Target pointing data:
==========

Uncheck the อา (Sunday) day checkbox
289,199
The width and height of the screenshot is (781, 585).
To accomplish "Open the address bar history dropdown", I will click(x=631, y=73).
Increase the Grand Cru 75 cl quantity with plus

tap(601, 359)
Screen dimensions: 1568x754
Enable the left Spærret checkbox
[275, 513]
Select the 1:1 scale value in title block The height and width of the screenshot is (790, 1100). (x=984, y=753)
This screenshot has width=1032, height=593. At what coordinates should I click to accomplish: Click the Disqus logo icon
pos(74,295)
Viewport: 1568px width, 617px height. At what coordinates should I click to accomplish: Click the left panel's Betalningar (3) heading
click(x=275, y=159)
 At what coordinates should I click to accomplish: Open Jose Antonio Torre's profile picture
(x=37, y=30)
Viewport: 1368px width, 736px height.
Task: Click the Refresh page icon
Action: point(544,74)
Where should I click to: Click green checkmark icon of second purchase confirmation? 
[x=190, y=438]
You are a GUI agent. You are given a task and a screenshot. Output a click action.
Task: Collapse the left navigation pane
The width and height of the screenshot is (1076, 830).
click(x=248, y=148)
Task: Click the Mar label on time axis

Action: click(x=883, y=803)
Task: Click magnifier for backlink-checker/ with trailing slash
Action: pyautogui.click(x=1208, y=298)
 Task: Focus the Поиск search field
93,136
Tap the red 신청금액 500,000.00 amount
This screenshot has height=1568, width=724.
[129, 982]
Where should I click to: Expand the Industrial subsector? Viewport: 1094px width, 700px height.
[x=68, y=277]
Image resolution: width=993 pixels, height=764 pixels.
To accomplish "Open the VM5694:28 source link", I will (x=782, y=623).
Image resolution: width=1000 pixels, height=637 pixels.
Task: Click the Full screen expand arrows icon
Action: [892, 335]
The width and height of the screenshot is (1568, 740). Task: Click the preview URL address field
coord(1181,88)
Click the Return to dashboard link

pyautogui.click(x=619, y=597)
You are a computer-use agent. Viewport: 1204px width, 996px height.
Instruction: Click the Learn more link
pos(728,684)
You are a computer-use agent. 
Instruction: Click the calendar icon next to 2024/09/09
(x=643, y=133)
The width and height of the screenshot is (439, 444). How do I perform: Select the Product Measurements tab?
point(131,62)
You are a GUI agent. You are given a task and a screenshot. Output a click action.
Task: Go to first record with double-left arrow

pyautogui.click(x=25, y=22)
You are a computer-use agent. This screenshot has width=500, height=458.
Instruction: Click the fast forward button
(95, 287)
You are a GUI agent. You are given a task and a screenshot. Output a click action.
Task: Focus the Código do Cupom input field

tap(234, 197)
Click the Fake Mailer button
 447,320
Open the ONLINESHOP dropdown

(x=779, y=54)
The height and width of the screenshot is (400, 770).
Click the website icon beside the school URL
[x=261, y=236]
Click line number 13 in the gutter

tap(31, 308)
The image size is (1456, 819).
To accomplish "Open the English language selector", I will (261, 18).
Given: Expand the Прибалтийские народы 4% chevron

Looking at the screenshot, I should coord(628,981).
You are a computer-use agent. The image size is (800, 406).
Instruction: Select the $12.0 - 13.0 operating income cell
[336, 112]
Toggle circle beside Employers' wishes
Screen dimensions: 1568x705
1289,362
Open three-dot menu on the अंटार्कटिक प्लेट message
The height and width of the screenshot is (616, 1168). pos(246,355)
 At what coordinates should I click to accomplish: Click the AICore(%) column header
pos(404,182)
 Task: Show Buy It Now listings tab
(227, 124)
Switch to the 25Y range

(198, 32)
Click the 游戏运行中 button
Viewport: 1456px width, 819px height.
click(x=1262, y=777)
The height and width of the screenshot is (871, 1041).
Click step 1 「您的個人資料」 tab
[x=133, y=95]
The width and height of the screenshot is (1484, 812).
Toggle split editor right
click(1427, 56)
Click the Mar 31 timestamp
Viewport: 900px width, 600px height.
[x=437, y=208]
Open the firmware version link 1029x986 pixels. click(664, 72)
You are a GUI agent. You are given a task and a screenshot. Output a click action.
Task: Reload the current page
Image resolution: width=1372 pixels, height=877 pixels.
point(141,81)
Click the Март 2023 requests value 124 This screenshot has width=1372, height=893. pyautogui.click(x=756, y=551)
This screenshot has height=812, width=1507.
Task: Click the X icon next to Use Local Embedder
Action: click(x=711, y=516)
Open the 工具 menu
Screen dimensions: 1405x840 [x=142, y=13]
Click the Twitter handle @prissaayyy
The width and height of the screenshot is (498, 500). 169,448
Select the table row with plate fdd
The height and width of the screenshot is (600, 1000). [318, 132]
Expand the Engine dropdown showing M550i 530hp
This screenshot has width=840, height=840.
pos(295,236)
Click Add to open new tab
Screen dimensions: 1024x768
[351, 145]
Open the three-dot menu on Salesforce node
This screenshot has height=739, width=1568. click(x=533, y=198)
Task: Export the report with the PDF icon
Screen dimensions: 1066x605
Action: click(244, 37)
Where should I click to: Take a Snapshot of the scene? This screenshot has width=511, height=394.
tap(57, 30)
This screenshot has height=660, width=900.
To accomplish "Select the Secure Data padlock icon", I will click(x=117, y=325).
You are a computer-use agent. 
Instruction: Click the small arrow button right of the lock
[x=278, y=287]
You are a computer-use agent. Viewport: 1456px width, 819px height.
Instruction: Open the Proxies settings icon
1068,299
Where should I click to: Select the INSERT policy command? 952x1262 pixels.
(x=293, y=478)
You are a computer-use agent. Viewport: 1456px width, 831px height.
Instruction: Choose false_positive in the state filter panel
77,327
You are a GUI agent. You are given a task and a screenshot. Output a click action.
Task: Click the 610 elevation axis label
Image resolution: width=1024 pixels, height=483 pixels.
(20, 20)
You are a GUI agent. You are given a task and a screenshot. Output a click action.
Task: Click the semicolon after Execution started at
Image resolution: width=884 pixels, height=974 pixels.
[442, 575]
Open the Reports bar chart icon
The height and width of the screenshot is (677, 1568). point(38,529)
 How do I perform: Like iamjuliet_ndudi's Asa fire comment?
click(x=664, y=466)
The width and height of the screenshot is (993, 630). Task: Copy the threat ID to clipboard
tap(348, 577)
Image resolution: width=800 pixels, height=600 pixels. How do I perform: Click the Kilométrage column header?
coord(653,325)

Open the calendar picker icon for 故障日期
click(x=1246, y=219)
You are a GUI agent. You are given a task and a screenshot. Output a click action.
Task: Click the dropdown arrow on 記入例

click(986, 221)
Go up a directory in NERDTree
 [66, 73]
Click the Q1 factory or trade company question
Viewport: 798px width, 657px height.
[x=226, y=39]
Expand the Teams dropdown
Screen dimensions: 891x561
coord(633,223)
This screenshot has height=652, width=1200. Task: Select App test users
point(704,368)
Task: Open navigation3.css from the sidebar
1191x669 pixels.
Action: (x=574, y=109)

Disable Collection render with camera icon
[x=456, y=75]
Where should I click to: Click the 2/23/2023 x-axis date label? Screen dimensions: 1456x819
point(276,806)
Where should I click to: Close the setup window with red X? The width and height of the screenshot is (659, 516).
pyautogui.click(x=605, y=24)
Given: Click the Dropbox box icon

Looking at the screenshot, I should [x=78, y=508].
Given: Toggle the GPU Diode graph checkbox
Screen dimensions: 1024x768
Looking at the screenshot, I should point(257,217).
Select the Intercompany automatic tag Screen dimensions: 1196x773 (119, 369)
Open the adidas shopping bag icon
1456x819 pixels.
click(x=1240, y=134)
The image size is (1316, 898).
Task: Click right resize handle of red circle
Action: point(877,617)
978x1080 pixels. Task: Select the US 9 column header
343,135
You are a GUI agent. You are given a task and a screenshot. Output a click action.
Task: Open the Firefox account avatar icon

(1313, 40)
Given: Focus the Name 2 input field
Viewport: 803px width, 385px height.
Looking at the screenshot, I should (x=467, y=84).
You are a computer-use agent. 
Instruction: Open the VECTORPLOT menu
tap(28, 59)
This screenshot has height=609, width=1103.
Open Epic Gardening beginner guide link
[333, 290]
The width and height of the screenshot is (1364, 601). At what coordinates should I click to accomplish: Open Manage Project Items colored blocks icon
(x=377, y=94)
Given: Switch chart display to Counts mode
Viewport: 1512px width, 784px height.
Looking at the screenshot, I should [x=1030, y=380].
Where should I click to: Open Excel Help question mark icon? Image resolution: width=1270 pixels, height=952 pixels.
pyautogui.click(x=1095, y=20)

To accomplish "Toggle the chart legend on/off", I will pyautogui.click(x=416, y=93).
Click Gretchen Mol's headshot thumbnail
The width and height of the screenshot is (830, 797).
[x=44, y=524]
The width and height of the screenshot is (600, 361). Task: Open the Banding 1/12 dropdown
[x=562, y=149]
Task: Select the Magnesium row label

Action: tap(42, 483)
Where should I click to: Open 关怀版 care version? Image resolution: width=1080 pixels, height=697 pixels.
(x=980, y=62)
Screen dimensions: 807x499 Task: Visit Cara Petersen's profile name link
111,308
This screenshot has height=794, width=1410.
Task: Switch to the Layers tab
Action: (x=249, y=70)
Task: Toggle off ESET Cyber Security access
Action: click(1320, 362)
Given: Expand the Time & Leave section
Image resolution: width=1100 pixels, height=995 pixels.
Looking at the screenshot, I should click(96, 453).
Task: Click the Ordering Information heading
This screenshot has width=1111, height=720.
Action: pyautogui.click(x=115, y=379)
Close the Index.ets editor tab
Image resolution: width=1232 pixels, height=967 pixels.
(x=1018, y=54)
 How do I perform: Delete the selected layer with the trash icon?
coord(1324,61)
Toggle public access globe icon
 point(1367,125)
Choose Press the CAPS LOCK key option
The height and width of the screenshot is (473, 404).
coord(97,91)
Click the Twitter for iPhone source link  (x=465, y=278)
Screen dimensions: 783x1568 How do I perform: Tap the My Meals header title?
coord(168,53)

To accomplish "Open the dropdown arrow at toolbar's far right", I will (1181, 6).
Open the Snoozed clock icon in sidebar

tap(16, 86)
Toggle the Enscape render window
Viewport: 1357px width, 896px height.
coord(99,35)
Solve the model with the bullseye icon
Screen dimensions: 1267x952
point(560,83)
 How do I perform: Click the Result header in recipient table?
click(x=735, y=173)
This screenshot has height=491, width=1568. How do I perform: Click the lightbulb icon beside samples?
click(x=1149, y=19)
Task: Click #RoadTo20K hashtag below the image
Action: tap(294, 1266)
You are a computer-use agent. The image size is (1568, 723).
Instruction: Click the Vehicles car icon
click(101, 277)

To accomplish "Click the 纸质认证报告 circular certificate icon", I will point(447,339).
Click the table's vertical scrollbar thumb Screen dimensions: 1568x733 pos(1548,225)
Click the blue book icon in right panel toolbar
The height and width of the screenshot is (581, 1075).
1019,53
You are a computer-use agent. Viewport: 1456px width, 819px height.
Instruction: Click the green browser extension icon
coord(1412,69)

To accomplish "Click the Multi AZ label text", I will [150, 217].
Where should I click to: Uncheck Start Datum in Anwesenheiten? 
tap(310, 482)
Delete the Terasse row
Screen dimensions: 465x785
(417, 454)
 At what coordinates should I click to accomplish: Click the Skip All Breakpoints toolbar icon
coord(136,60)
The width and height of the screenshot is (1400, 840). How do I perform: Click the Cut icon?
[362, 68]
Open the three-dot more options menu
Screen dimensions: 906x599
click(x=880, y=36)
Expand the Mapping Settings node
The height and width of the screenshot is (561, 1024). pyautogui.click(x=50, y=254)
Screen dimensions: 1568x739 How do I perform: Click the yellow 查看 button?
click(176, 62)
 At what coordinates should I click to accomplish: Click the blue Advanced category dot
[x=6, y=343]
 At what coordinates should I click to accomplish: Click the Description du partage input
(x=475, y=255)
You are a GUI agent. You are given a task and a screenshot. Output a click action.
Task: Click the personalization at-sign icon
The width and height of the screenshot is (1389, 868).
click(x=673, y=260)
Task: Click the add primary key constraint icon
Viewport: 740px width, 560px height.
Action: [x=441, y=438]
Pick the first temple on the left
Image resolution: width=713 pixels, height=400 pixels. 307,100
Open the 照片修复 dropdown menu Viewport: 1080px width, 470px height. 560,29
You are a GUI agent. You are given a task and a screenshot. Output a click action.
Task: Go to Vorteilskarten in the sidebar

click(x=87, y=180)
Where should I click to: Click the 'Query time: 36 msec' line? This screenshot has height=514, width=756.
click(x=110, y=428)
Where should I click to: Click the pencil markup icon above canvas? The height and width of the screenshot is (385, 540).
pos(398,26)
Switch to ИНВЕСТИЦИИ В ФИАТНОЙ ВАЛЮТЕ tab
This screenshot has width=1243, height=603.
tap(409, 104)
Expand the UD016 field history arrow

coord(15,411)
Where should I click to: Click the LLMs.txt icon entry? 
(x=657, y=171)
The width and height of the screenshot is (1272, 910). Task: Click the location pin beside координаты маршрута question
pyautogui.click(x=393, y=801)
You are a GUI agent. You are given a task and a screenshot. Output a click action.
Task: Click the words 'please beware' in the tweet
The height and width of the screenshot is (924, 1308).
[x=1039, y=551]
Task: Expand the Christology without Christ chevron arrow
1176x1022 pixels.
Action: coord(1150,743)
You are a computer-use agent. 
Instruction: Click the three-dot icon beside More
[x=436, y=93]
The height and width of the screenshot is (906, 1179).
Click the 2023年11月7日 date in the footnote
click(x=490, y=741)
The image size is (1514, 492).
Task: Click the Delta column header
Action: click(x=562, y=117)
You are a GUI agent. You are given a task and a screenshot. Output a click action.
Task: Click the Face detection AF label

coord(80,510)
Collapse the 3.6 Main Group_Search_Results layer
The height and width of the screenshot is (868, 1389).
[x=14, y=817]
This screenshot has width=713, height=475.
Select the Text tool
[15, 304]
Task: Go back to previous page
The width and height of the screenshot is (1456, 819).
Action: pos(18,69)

==========

EXERCISE DIRECTIONS: Collect every line from the entries above that contains the string "calendar", treating uppercase and lowercase as different.

EXERCISE RESPONSE:
Instruction: Click the calendar icon next to 2024/09/09
Open the calendar picker icon for 故障日期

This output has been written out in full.